CASO $LIBRA: Un año después, la Justicia mira para otro lado

07/01/2026.- Salta al Instante.- Foto portada: Dos de los implicados del caso $Libra, Javier Milei y Hayden Davis, a un año de la megaestafa, la Justicia mira para otro lado y los imputados siguen moviendo millones. Imagen. Archivo. 
A casi un año del estallido del escándalo cripto $LIBRA, la causa que salpica al entorno presidencial y pone bajo sospecha al propio Javier Milei vuelve a exponer una postal obscena: patrimonios millonarios sin congelar, embargos simbólicos y un tribunal que parece elegido a conveniencia.
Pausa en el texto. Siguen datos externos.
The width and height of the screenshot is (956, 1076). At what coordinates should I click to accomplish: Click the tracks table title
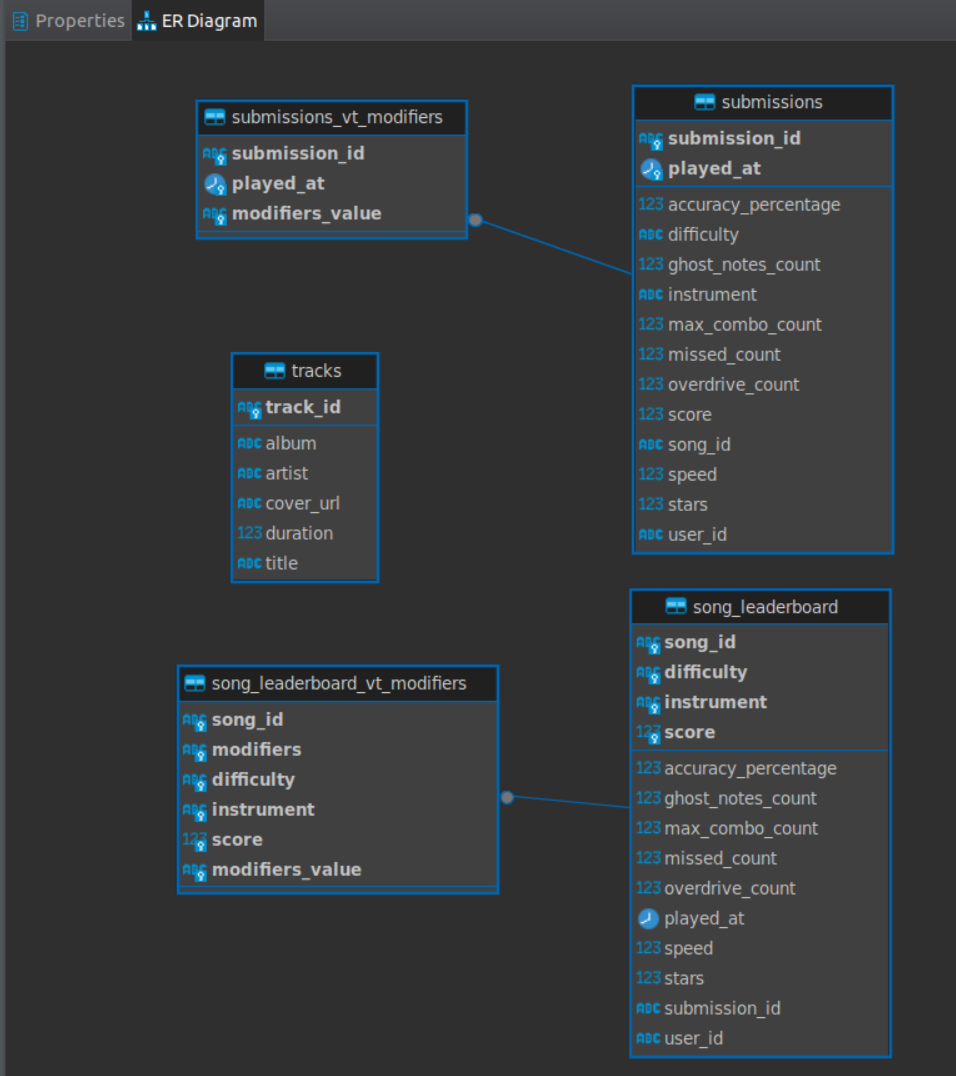click(316, 371)
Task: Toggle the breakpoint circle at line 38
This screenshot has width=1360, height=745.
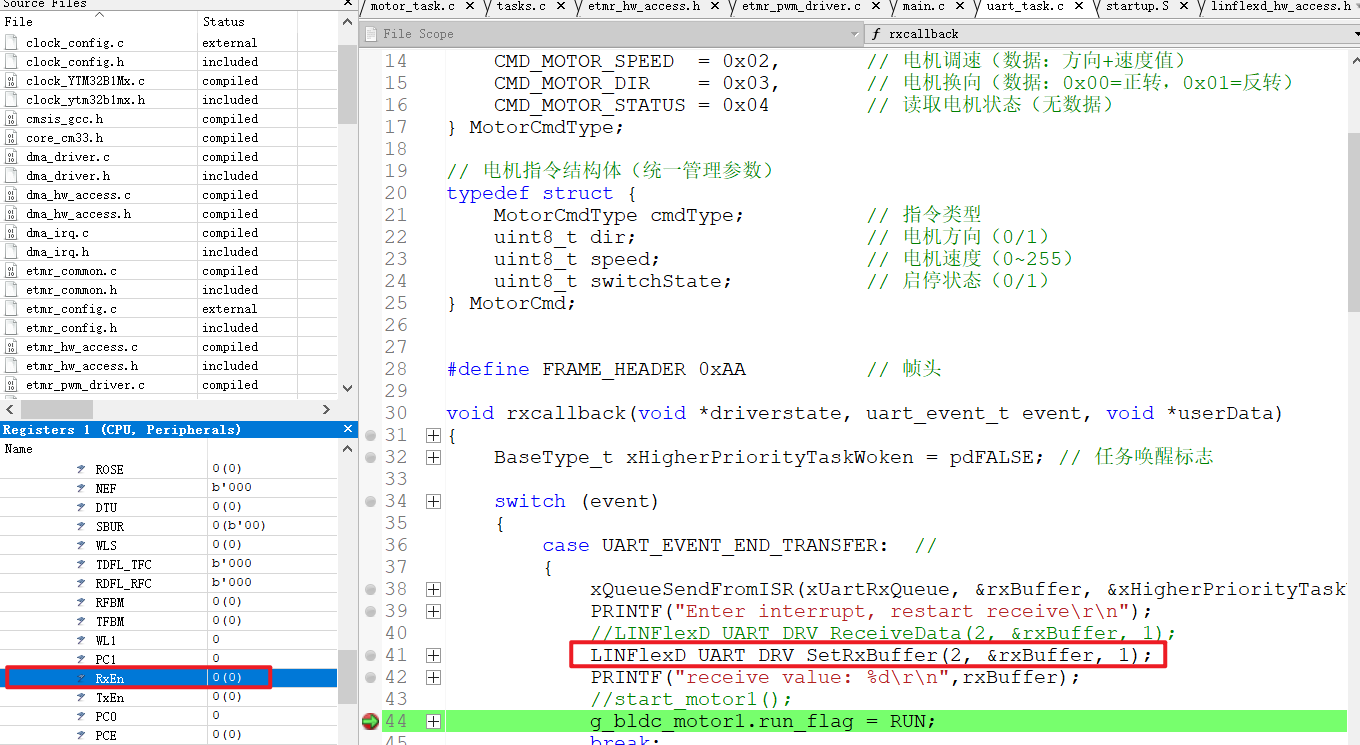Action: [x=370, y=588]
En una audiencia ante la Cámara Federal, la querella reclamó lo obvio y lo urgente: que se inmovilicen de inmediato los bienes y activos de los imputados o, como mínimo, que se eleve un embargo que hoy es ridículamente bajo: 36 millones de pesos, una cifra irrisoria frente a un fraude que dejó decenas de miles de damnificados y movimientos por cientos de millones de dólares.

Pero no fue el único reclamo. También exigió que Casación ponga freno a una maniobra burda de fórum shopping, con la que los acusados buscan quedarse con la Sala I de la Cámara Federal, desplazando a la Sala II, que intervenía desde el inicio del expediente. En criollo: elegir jueces a medida para zafar.

Millones que vuelan, controles que no existen

Mientras la querella pide medidas duras, los imputados —el empresario estadounidense Hayden Davis, creador del token $LIBRA; los traders Mauricio Novelli y Manuel Terrones Godoy, nexo directo con Milei; y Sergio Morales, ex asesor de la CNV— rechazan cualquier restricción patrimonial. Se apoyan en una postura del fiscal Eduardo Taiano, que avaló el escenario actual: sin congelamiento y con un embargo que no duele.

El contraste es escandaloso. Davis admitió públicamente tener en su poder más de 100 millones de dólares “de Argentina”, pero la Justicia le fijó un embargo equivalente a unos 24.000 dólares. Un vuelto. Un gesto simbólico. Una burla.

El congelamiento que duró poco y el dinero que se escapó

En mayo de 2025, la jueza María Servini había ordenado congelar bienes y billeteras cripto de Novelli y Terrones Godoy. ¿Qué pasó? Intentaron burlar la medida y movieron 500.000 dólares antes de que se efectivizara. Aun así, la inmovilización terminó cayendo.

Con el expediente ya en manos del juez Marcelo Martínez de Giorgi —tras un pase de juzgado tan sorpresivo como conveniente—, se levantó el congelamiento y se fijó el famoso embargo de 36 millones. Todo, mientras Davis hablaba de fideicomisos nebulosos y nunca explicados, y los activos digitales seguían circulando sin control.

Jueces a la carta y seguridad jurídica en terapia intensiva

La querella, encabezada por el ahora diputado Juan Grabois, fue contundente: desplazar a la Sala II para que intervenga la Sala I rompe la seguridad jurídica y sienta un precedente peligrosísimo. “La competencia del tribunal de alzada no puede quedar sujeta a las preferencias coyunturales de las partes”, advierten. Traducido: esto es manipulación judicial lisa y llana.

Además, remarcan que aplicar criterios clásicos de embargo a una megaestafa con criptoactivos, altamente volátiles y fáciles de transferir, es garantizar que la plata desaparezca. Sin prohibición de innovar, dicen, el decomiso es una ficción.

Un fraude que explotó desde la Casa Rosada

El 14 de febrero se cumplirá un año desde que Milei promocionó $LIBRA en redes, disparando su valor para que minutos después se desplomara. El resultado: unas 40.000 personas perjudicadas. Luego, el Presidente dijo que “no estaba interiorizado”. Demasiado tarde.

Investigaciones periodísticas revelaron que, en el lanzamiento, Novelli y Terrones estaban con Davis en Dallas, mientras Milei hablaba con ellos. Hubo transferencias millonarias, visitas reiteradas del empresario a la Argentina y reuniones con el mandatario. Nada de eso fue aún analizado a fondo en la causa: ni chats, ni celulares, ni flujos financieros completos.

📉 Conclusión brutal: a un año del mayor escándalo cripto del país, la plata sigue suelta, los imputados respiran tranquilos y la Justicia discute qué sala se queda con el expediente. Mientras tanto, las víctimas esperan. Y el poder, otra vez, juega con ventaja.